Joyce also wants to “reduce the scope and size of government” according to his website.

And he’s trying, even if it puts clean water at risk.

Joyce is a sponsor of the Waters of the United States (WOTUS) Overreach Protection Act.

The “Act” would prohibit the U.S. EPA and the Army Corps of Engineers from implementing the WOTUS “rule” that clarifies which waterways come under the Clean Water Act, the landmark legislation that protects drinking water.

The rule’s passage is a “big deal” because our “water resources are so interconnected” the Environmental Law and Policy Center says on its website. Streams connect with rivers which connect to lakes — you get the connectivity picture.

If the Great Lakes community wanted to acknowledge the elephant in the room, they would call out Joyce and other Great Lakes politicians who want to ditch the WOTUS rule.
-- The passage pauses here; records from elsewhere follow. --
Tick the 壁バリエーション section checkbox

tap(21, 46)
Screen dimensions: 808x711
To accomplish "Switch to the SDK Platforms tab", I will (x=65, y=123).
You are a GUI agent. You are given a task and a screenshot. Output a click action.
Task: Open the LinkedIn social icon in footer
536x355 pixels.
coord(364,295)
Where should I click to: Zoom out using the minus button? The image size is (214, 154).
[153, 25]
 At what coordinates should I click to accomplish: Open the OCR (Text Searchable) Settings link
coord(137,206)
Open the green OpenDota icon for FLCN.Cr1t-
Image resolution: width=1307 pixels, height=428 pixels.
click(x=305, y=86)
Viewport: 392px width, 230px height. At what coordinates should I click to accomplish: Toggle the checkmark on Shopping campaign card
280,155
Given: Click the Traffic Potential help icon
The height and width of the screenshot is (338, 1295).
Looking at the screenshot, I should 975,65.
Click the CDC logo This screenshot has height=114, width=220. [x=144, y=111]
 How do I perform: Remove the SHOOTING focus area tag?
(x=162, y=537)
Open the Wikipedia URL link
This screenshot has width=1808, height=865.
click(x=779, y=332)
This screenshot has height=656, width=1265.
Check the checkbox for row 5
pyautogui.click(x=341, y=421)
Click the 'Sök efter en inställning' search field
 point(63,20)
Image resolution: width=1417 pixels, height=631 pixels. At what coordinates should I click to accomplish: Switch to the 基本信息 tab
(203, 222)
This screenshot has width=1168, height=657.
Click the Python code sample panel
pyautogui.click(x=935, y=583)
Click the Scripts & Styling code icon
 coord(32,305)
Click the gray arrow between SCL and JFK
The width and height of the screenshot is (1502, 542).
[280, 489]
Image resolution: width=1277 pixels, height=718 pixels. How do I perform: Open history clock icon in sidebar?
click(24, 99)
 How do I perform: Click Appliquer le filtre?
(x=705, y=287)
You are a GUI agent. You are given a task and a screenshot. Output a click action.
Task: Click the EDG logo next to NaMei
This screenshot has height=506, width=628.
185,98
But that’s not happening even though the WOTUS rule will have a significant and positive on water quality.

NRDC’s public rebuke of Kirk on his climate vote and Great Lakes record was deserved. And other politicians who profess to be Great Lakes champions should be subjected to the same scrutiny.

I’m not a fan of praising politicians for small moves in the right environmental direction. It provides them with political cover more than anything else.

But if you’re going to heap praise on politicians you have a responsibility to criticize too.

That’s where Great Lakes advocates often fall short. They’re like the referees who shirk their responsibility and swallow their whistles, afraid to make a tough call in the closing seconds of a game.

We can’t do that; we can’t continue to ignore the elephants in the Great Lakes room.